Terdorong Kata Ang dan Kau, haruskah kalian bercerai?

  Rating: 0 ( 0 Votes)
Dikirimkan pada 27 Aug, 2015 | Dibaca: 801 | Nomor Artikel: #0603
Sarankan Laporkan Print Favorit

Perceraian  tak selalu disebabkan oleh hal besar dan penting. Terkadang hal remeh bisa menyebabkan perceraian jatuh. Apa lagi saat emosi tak terkontrol. Misalnya kata ‘ang’ yang diucapkan isteri pada suaminya, atau sebaliknya kata ‘kau’ yang dilontarkan suami pada isteri.  Pasalnya kedua kata tersebut dianggap sebagai penghinaan dan kedurhakaan.

Ada seorang isteri yang minta bercerai dengan suaminya. Saking seriusnya pakaian milik suaminya dibungkus pakai karung dan ditarok di luar rumah. Ini pertanda dia tak mau lagi hidup bersama dengan suaminya. Ternyata sebabnya, ada pertengkaran kecil. Lalu dar mulut suami terlontar kata kau pada isterinya. Marah sampai ke pangkal leher. “Baru pertama kali aku di ‘perkaukan’ oleh seseorang. Ini suami macam apa, panggil kau pada isterinya”, katanya.

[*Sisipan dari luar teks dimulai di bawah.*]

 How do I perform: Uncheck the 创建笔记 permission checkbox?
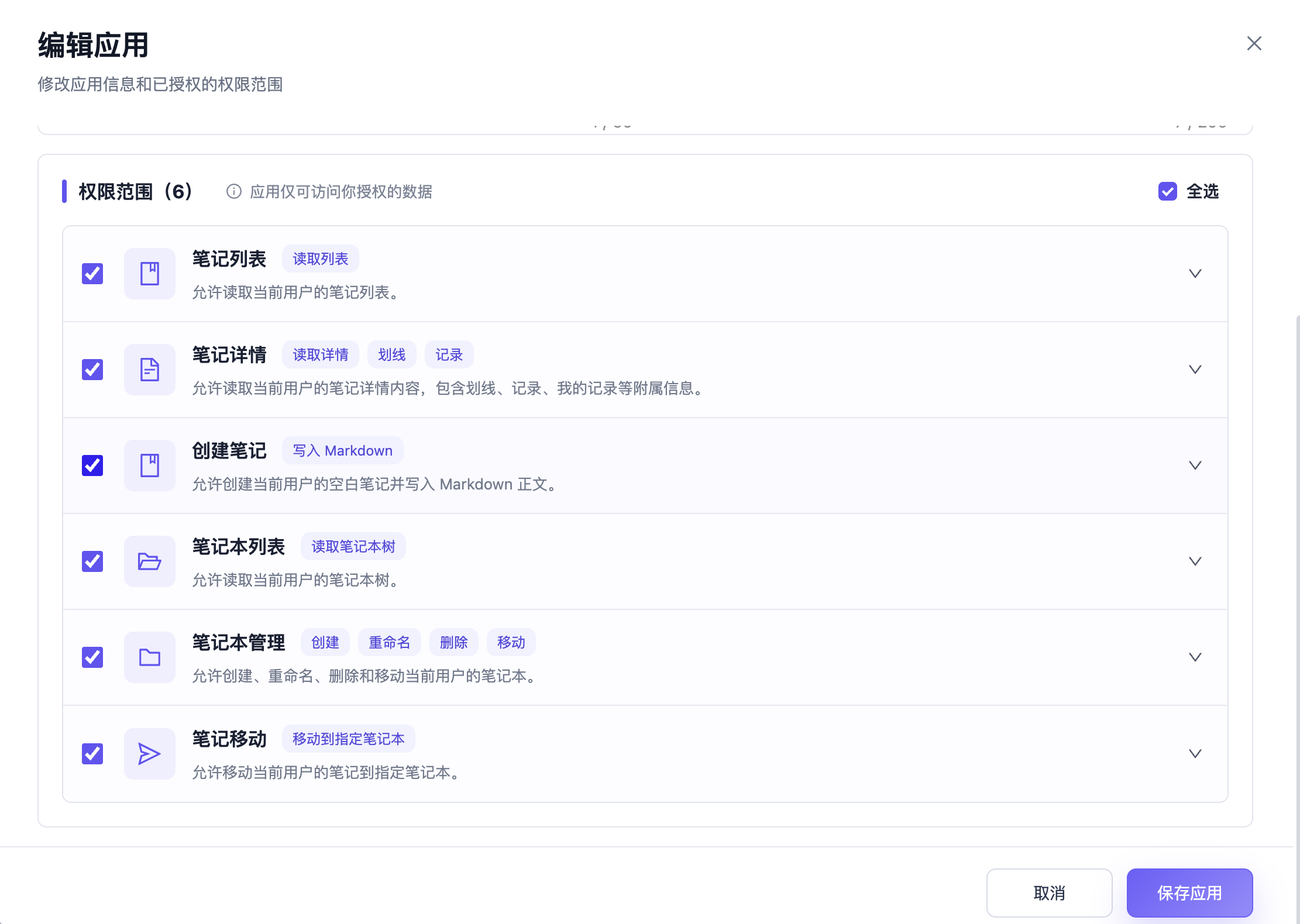pyautogui.click(x=92, y=466)
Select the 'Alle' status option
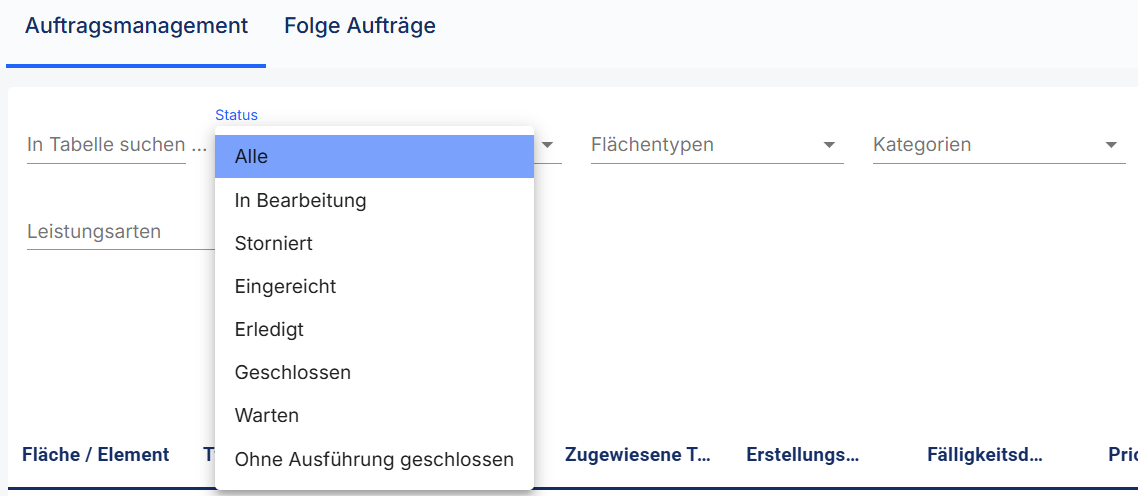The image size is (1138, 496). [374, 156]
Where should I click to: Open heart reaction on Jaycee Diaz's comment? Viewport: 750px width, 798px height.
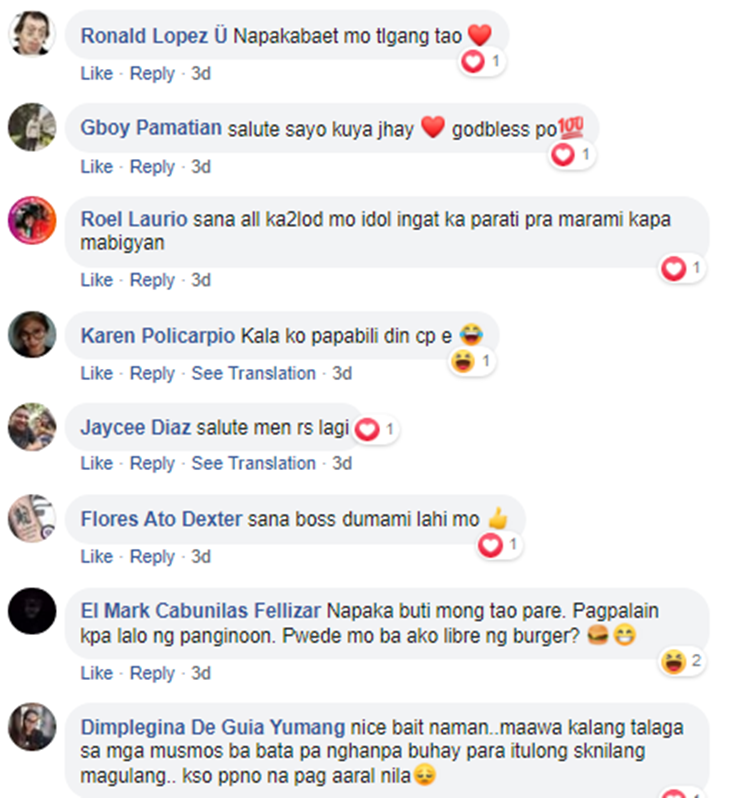coord(376,430)
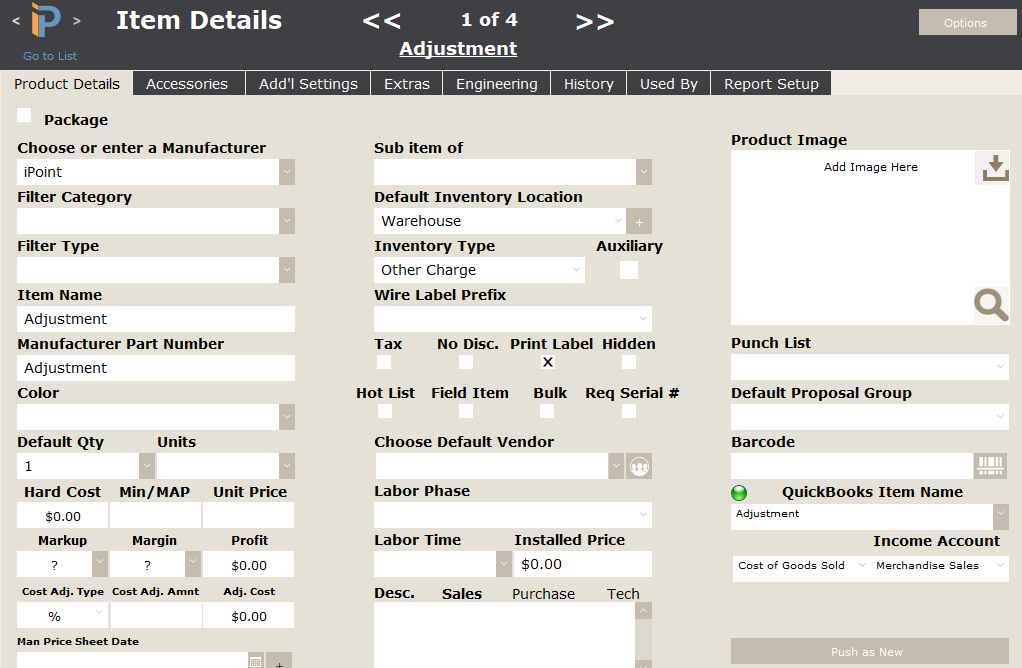Open the History tab
Image resolution: width=1022 pixels, height=668 pixels.
pyautogui.click(x=588, y=84)
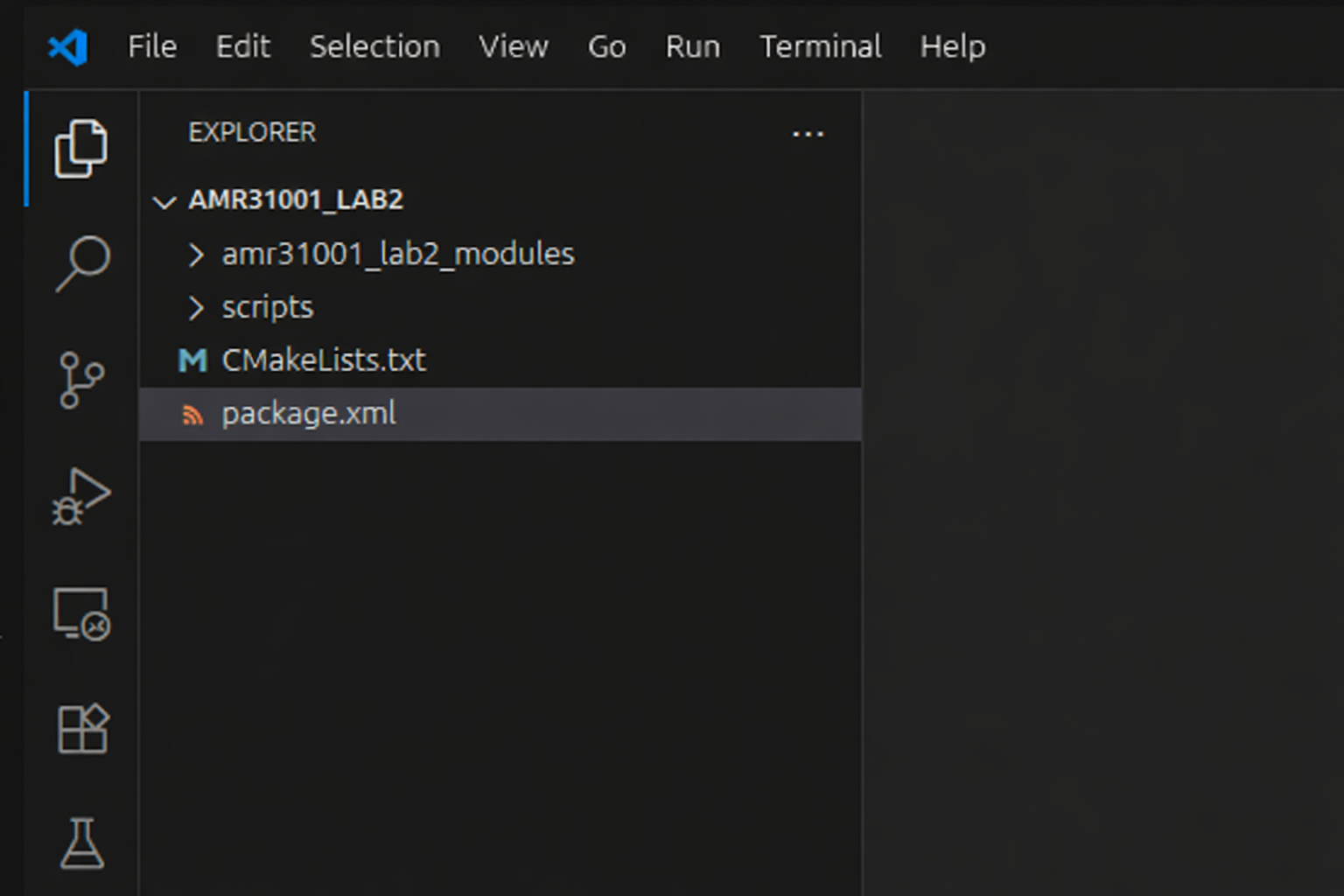The image size is (1344, 896).
Task: Select the package.xml file
Action: click(x=308, y=414)

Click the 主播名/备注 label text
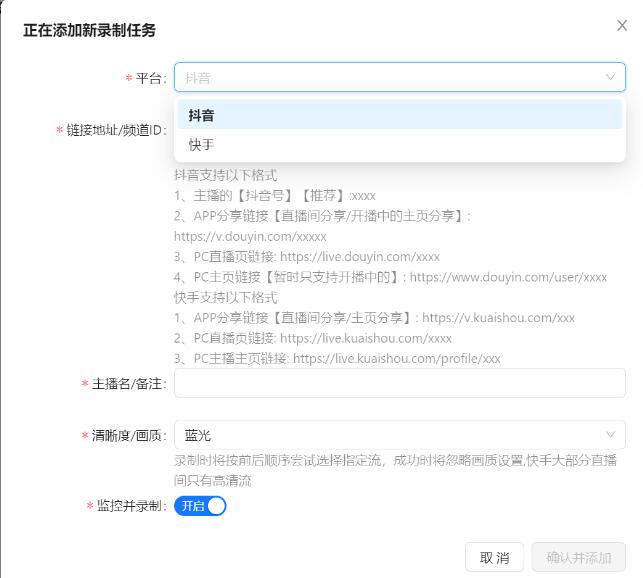[x=128, y=384]
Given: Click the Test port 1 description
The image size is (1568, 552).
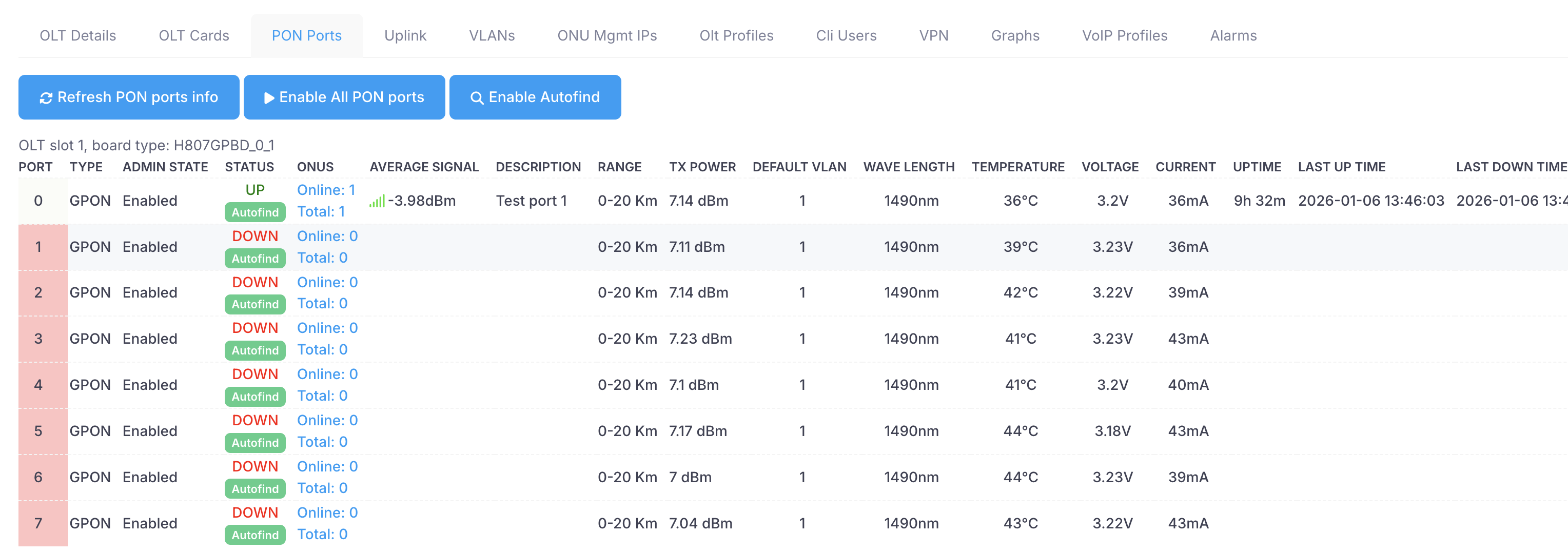Looking at the screenshot, I should click(x=531, y=201).
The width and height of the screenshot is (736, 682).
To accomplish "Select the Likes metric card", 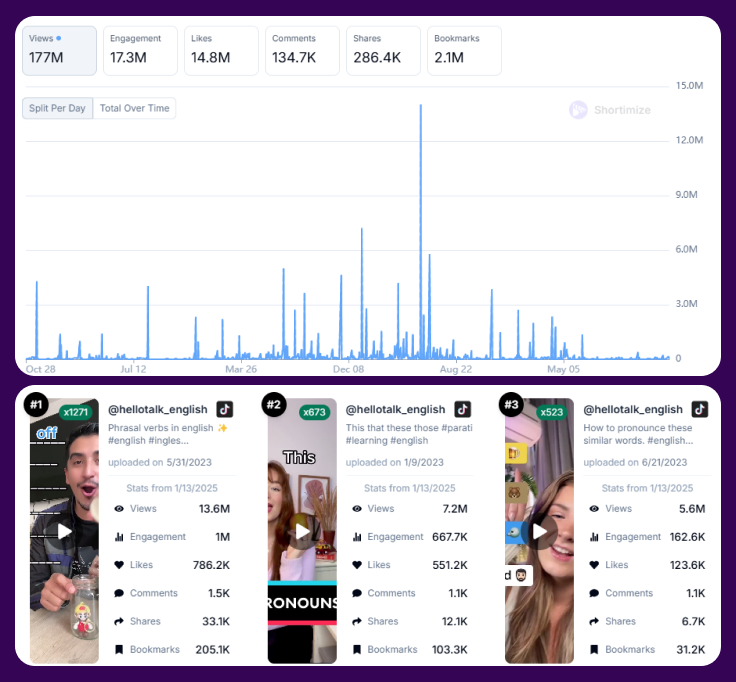I will [x=221, y=50].
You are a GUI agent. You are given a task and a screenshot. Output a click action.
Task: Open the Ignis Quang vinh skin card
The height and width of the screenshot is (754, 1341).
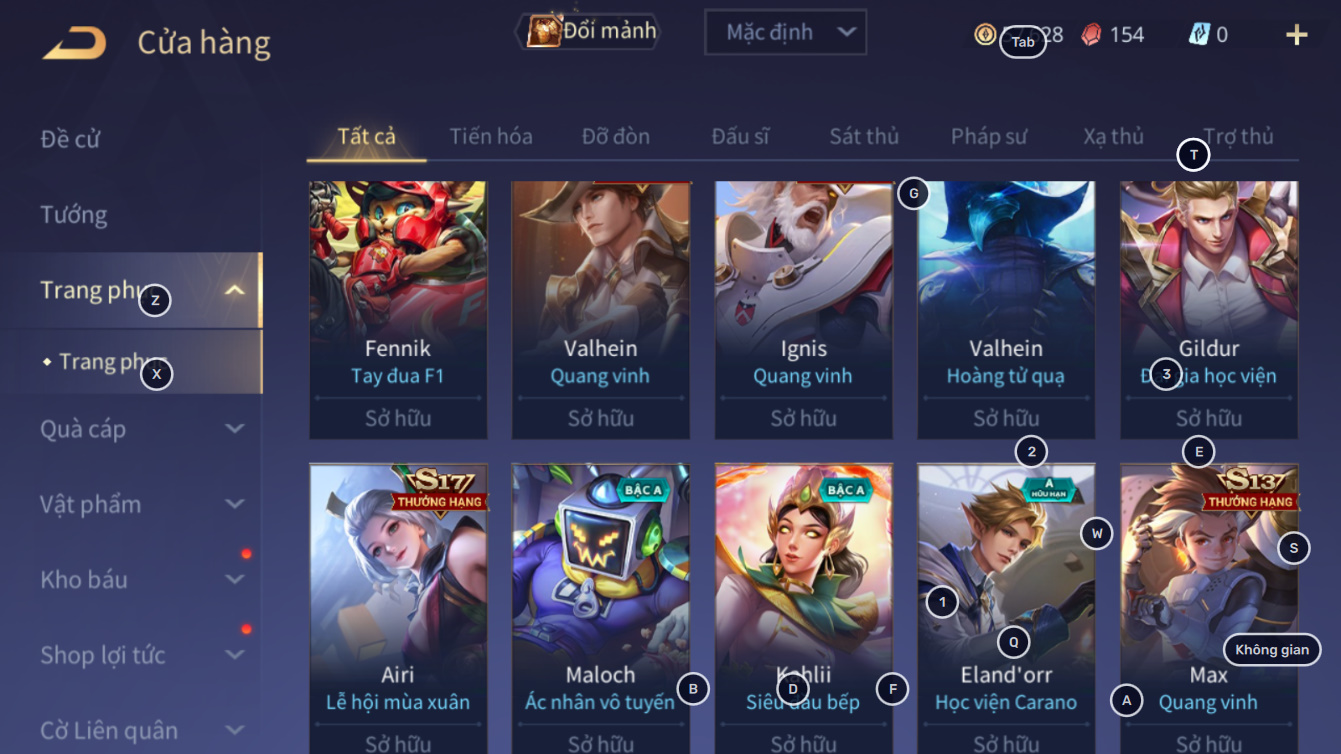click(803, 310)
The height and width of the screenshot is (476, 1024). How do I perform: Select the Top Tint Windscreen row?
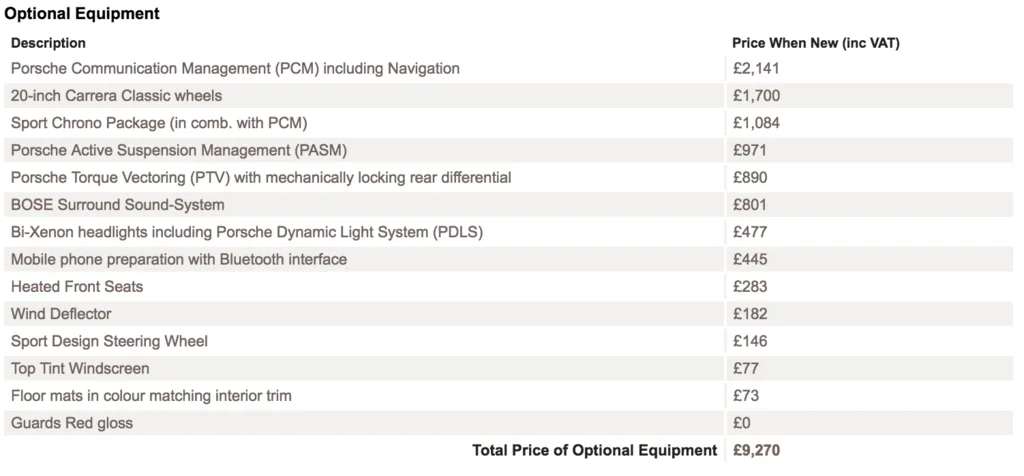click(508, 369)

Begitu pula suami. Isterinya memanggilnya dengan panggilan ‘ang’. Lantas marahnya bukan main. “Kalau kau ulangi lagi, akan kuceraikan kan kau”, katanya. Si isteri yang sudah naik darah ditambah lagi suaminya berkau ke dia, dia pun bertambah kalut. jangakan berhenti, malah dia panggil ang kepada suaminya berkali-kali. Sehingga terjadi kegaduhan lebih jauh yang menjurus pada perceraian.

Di Minangkabau panggilan ang terhadap suami (laki-laki yang lebih tua) atau kau terhadap isteri (wanita) dianggap pelecehan. Pada hal kalau dilihat lebih jauh tentu ditemukan fakta menarik. Ang misalnya, bisa jadi sama dengan ‘hang’ semacam panggilan terhormat di negeri-negeri Melayu lainnya. Begitu juga awaang yang lebih keras dari ang di Brunai juga panggilan kehormatan (Awang). Begitu juga kau, di Deli adalah panggilan biasa yang terkadang diucapkan pada siapa saja. Sedang ulama-ulama tua masa dulu di Minangkabau menerjemahkan kata anta atau ka dalam bahasa Arab dengan kata angkau. Buya hamka sampai ketika bercerama membaca engkau dengan angkau.

Bisa jadi pula kata ang dan kau merupakan pecahan dari angkau. Yang bertai panggilan pada seseorang lawan bicara.

Kembali pada topik di atas, mestikah bercerai karena kata ang atau kau yang terlontar? Saya kira sungguh tidak. Maafkanlah pasangan anda walaupun dia memanggil ang atau kau di dalam marahnya. Ketika anda mendengar lantas anda marah maka sebaiknya anda berwudhu’. Dan setelah suasana normal berbicaralah baik-baik. Jangan sampai anda bercerai, karena sesungguhnya itu sebuah keteledoran dalam berbicara. Dan keteledoran karena ketaksengajaan tak boleh membuat anda kehilangan cinta.

Perkataan tersebut tak harus membuat anda bercerai. Apa lagi bertengkar keras dengan pasangan anda. Istighfar saja. Kata-kata kasar yang anda ucapkan tidaklah menambah kemuliaan, justru merendahkan martabat para pengucapnya. Karena itu, ibarat membawa mobil ketika anda sedang marah maka yang perlu anda perhatikan adalah rem yang dapat menghentikan kata-kata anda.